**Required work:**
Beginning at the line that holds "Where should I click to: Toggle", repeat every line through the last line of the material, exactly, and drop any pictures.

[[ Provided records, beginning ]]

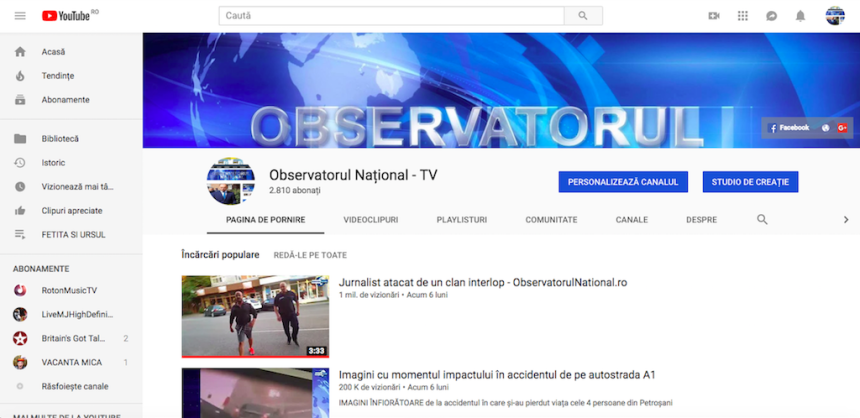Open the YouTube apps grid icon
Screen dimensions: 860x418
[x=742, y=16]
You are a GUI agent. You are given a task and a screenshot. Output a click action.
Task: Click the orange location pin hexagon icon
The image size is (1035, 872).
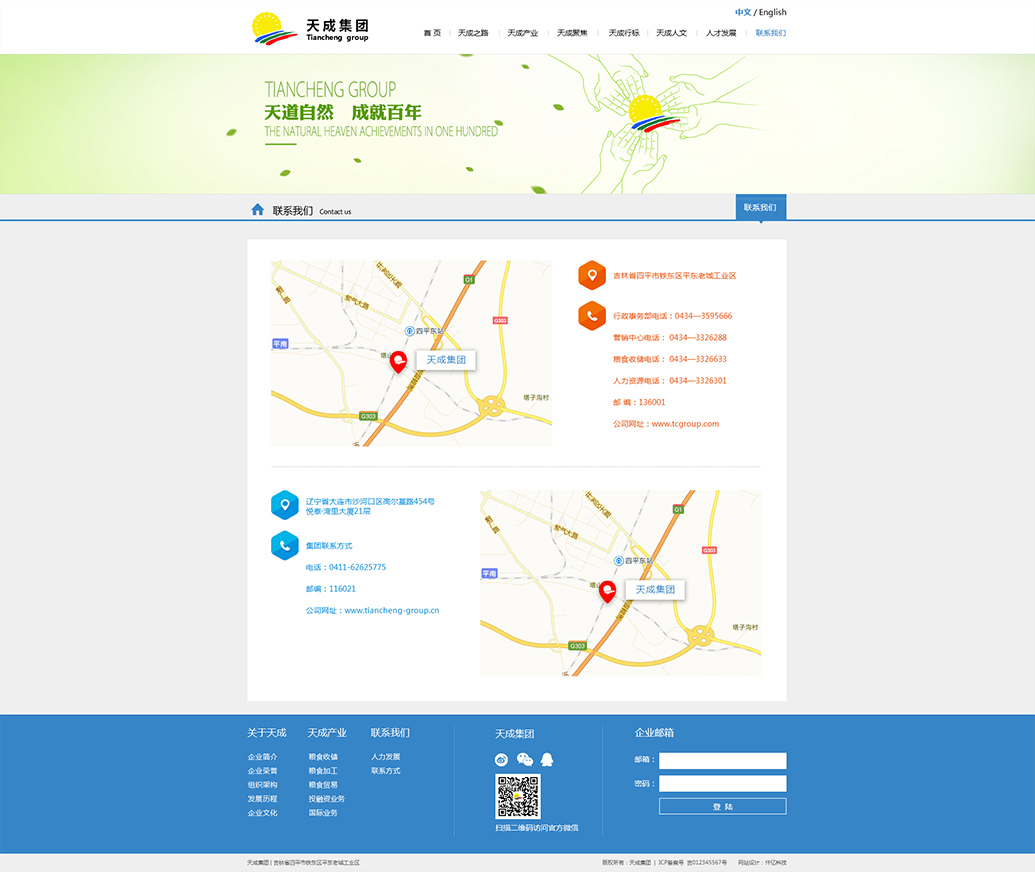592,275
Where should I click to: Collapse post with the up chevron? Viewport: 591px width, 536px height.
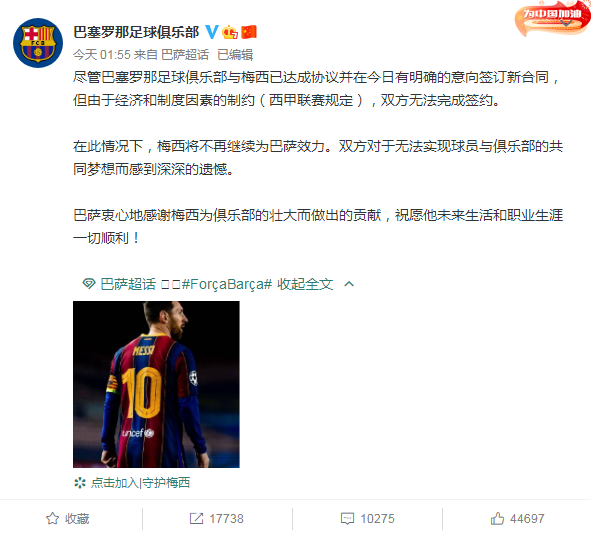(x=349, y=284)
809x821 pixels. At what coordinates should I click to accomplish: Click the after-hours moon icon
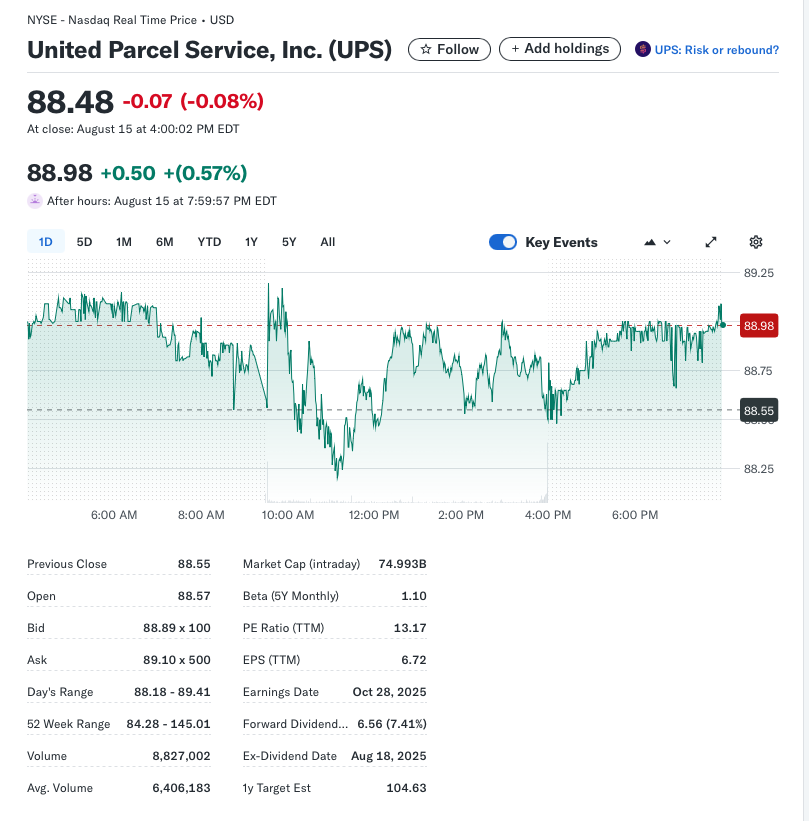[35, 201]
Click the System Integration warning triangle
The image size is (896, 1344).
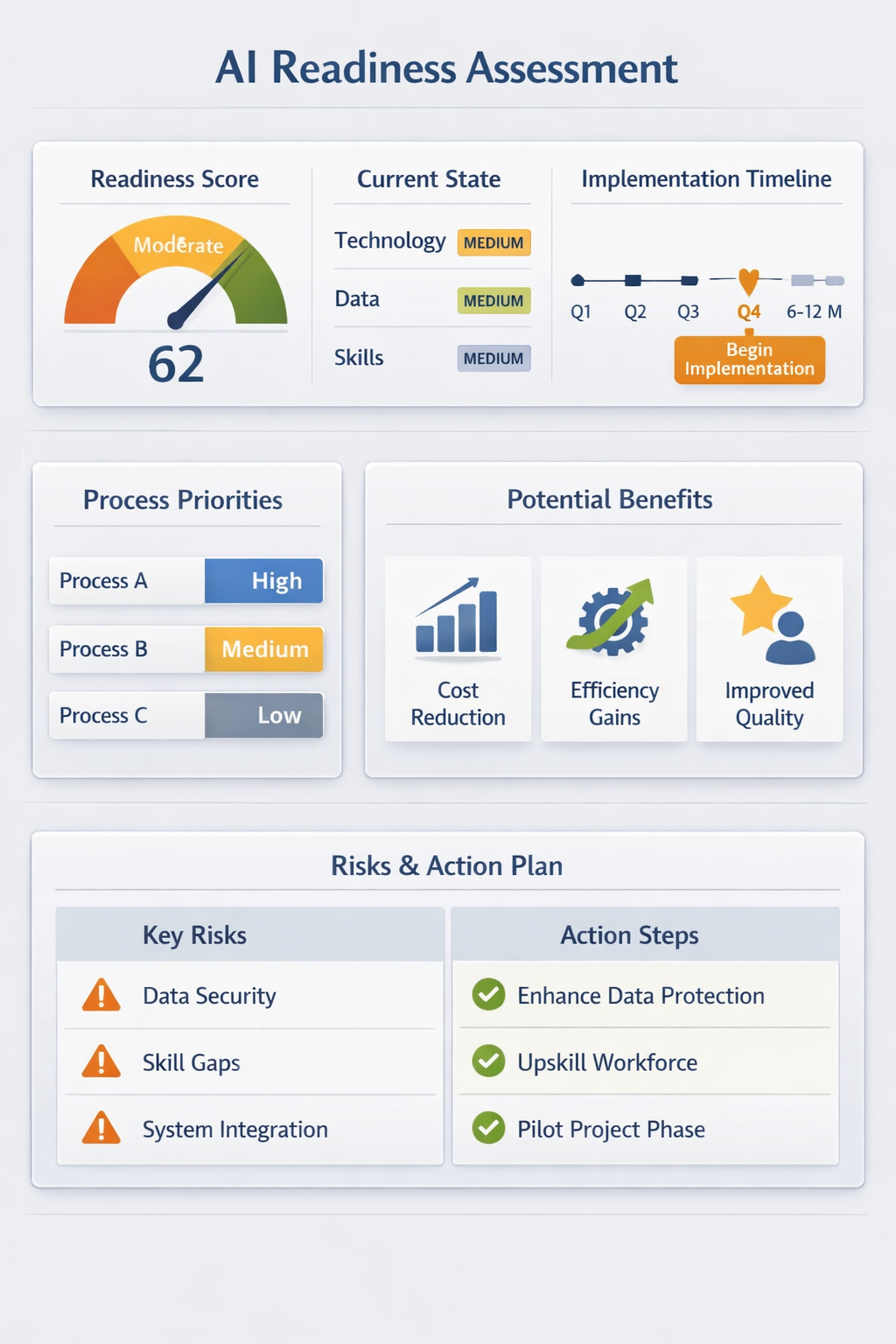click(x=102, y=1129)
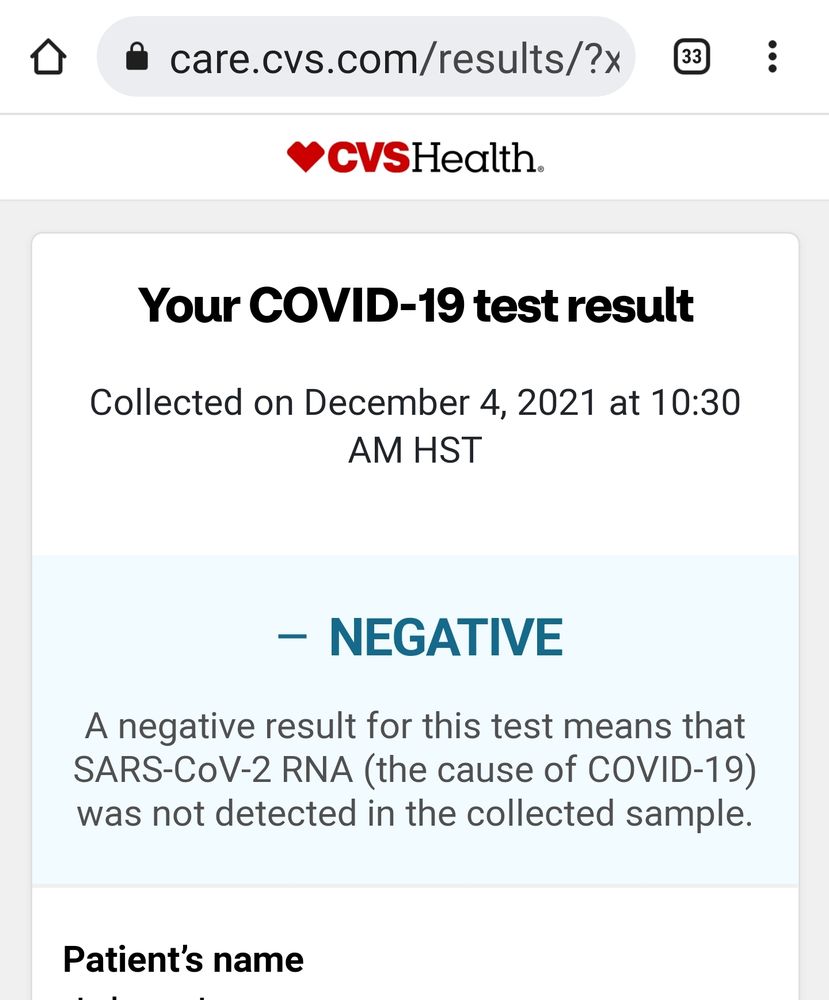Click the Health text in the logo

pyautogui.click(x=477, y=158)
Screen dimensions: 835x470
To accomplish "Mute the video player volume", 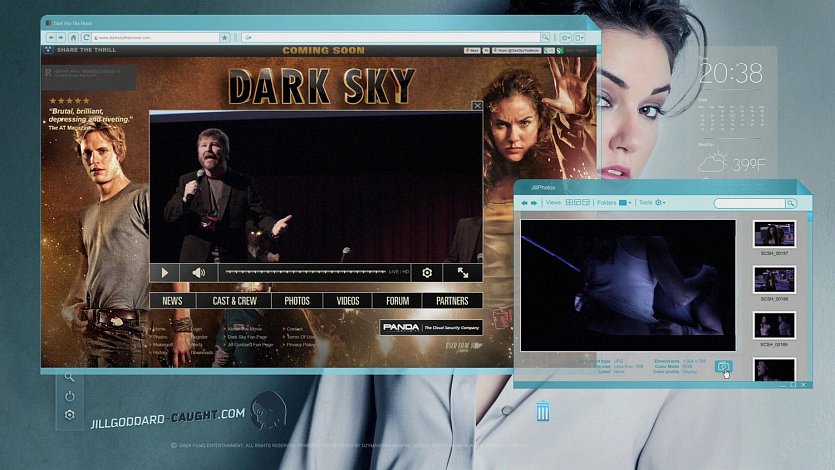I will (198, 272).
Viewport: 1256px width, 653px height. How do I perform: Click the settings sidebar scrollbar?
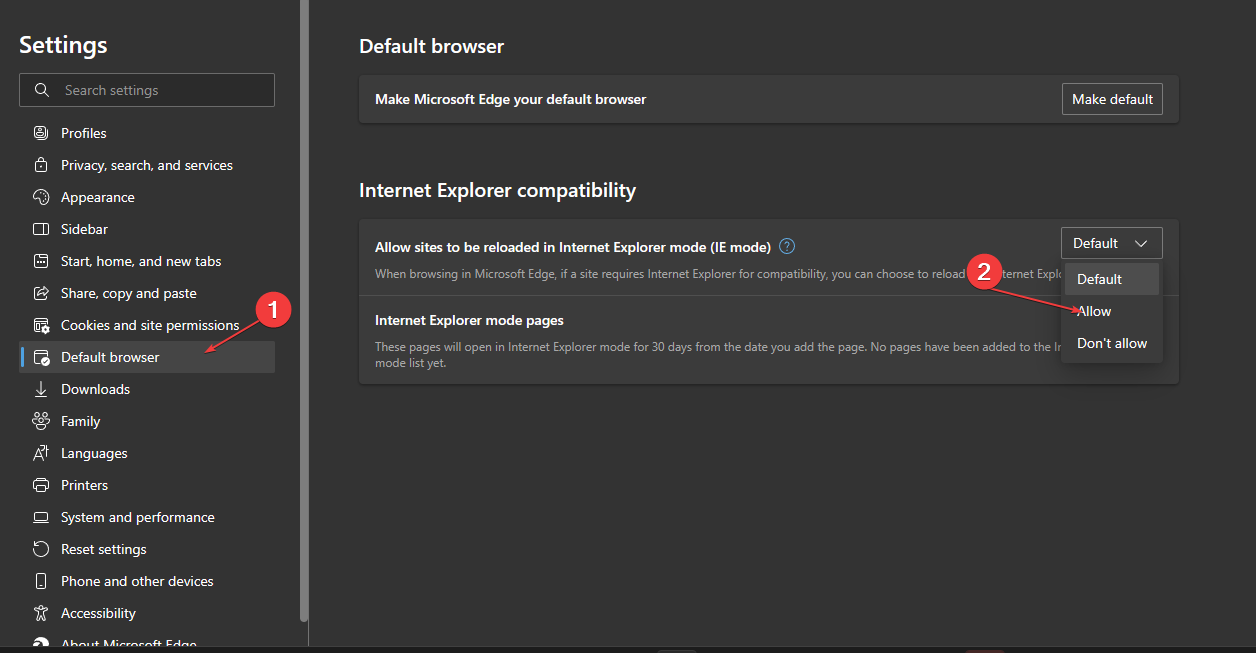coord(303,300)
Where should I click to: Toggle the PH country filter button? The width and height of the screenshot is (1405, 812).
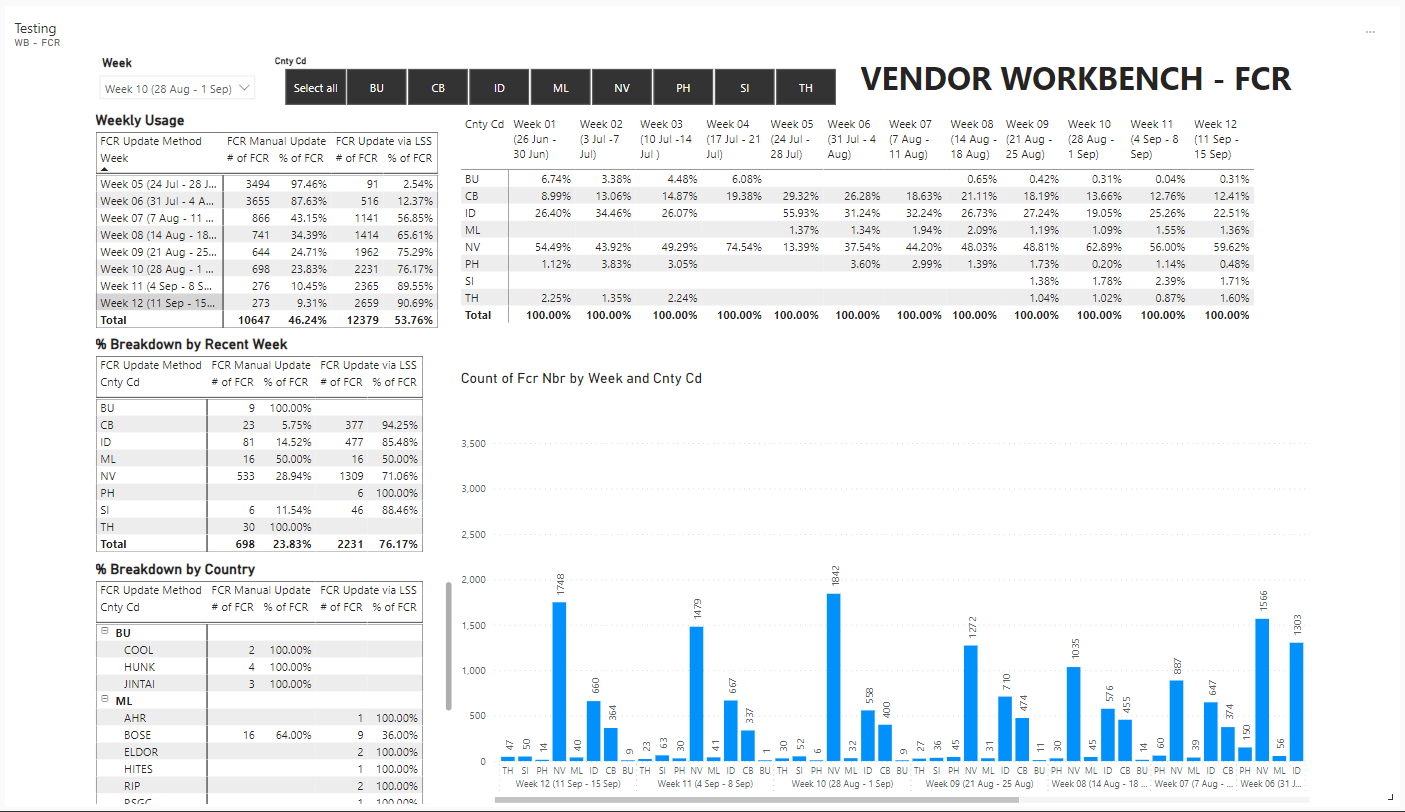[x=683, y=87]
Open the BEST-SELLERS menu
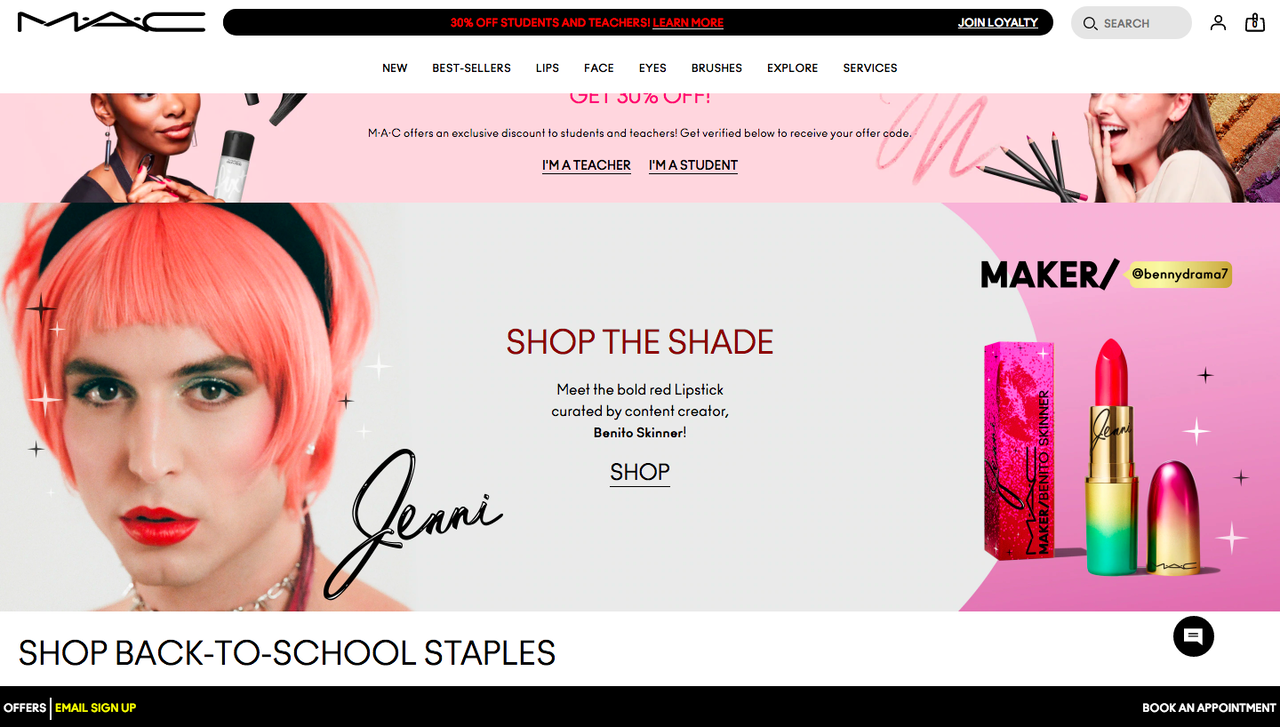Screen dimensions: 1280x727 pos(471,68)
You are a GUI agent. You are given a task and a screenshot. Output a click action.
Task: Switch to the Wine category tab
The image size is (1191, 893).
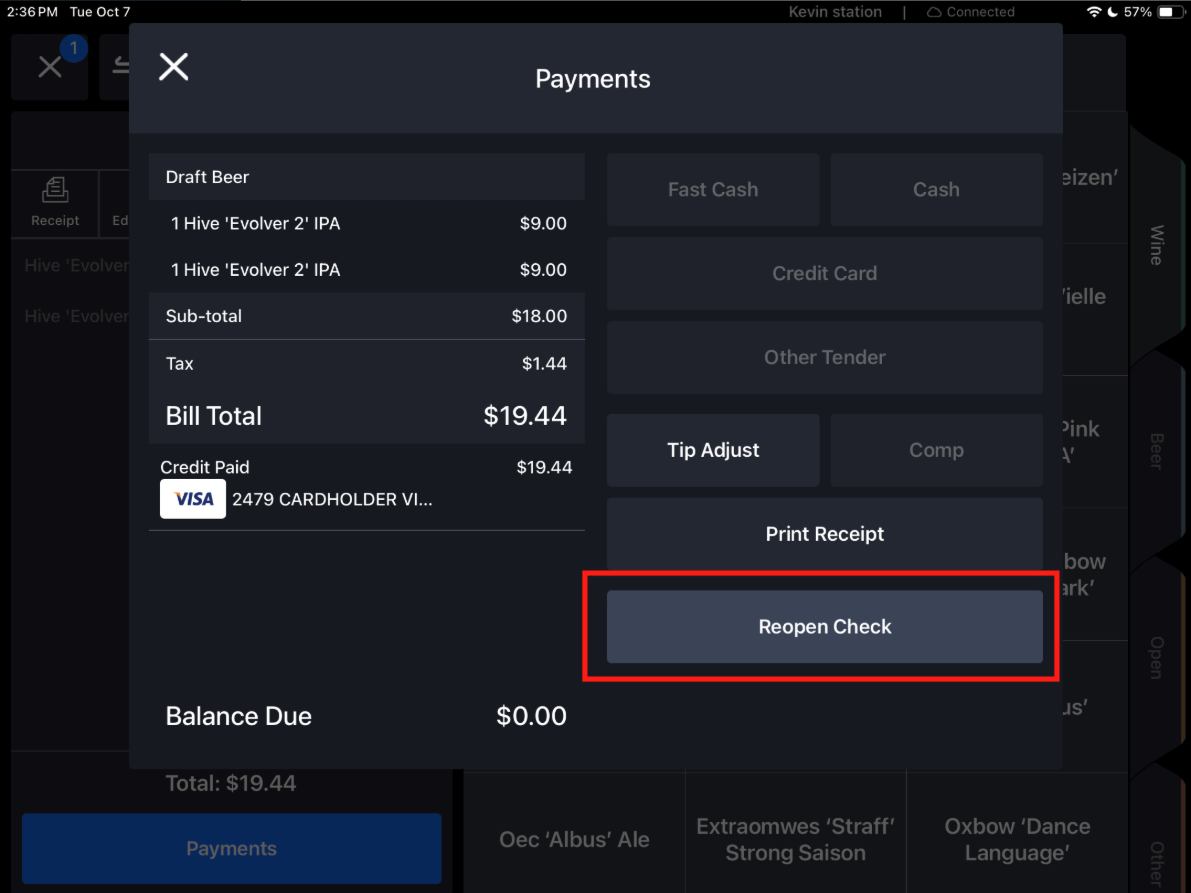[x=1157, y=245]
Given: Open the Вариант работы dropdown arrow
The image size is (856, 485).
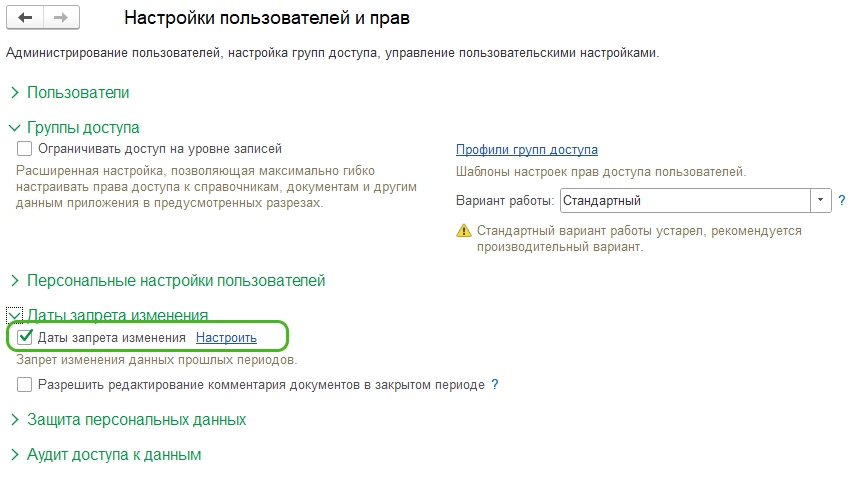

[[ Provided records, end ]]

**Answer section:**
Where should I click to: Toggle the PH country filter button? The width and height of the screenshot is (1405, 812).
[x=683, y=87]
Open the BEST-SELLERS menu
Screen dimensions: 1280x727 pos(471,68)
You are a GUI agent. You are given a task and a screenshot. Output a click action.
Task: Switch to the Wine category tab
The image size is (1191, 893).
[x=1157, y=245]
Given: Open the Вариант работы dropdown arrow
The image size is (856, 485).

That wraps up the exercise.